Collected data
[Start of Attachment]

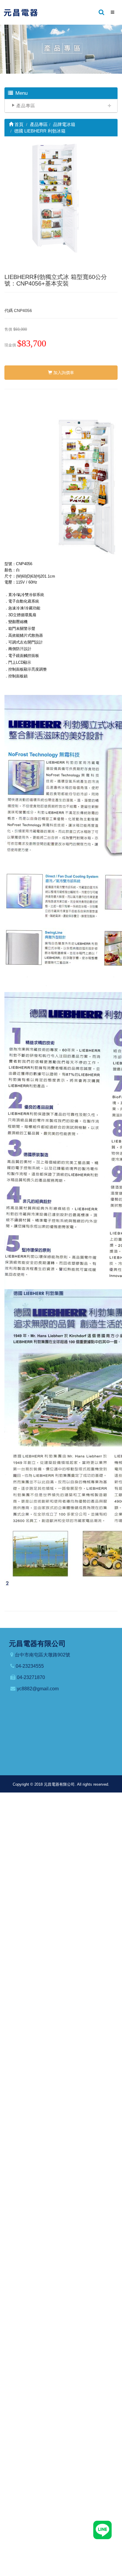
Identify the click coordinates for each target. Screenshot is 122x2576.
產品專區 (25, 105)
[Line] (102, 2529)
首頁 (18, 124)
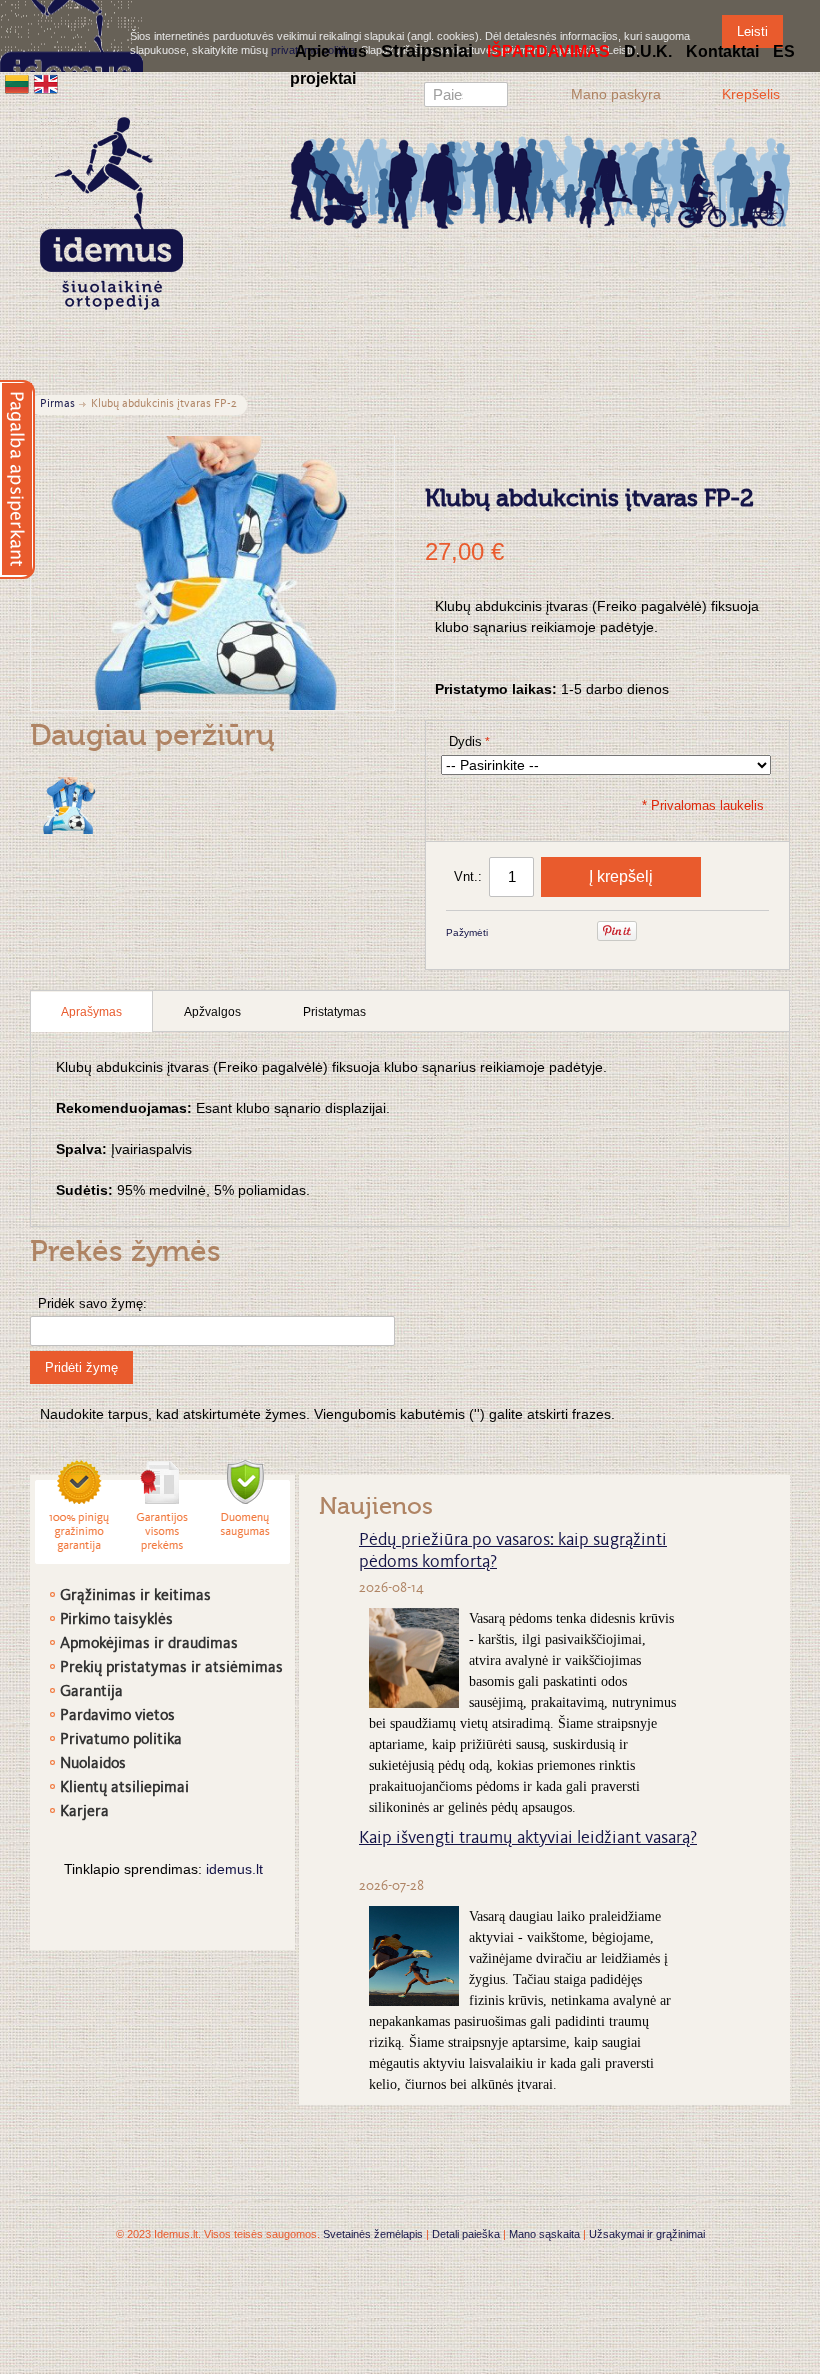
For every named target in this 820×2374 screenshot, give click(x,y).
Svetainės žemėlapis (373, 2234)
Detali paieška (466, 2234)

[End of Attachment]

* _GOAL OF THE EXERCISE_: Quote exactly, and nothing besides, the lines from the one with "首頁 (18, 124)" through the end of the records above; include both ends and omit the pictures.

* _YOUR SOLUTION_:
首頁 (18, 124)
For every named target in this 820×2374 screenshot, give click(x,y).
Svetainės žemėlapis (373, 2234)
Detali paieška (466, 2234)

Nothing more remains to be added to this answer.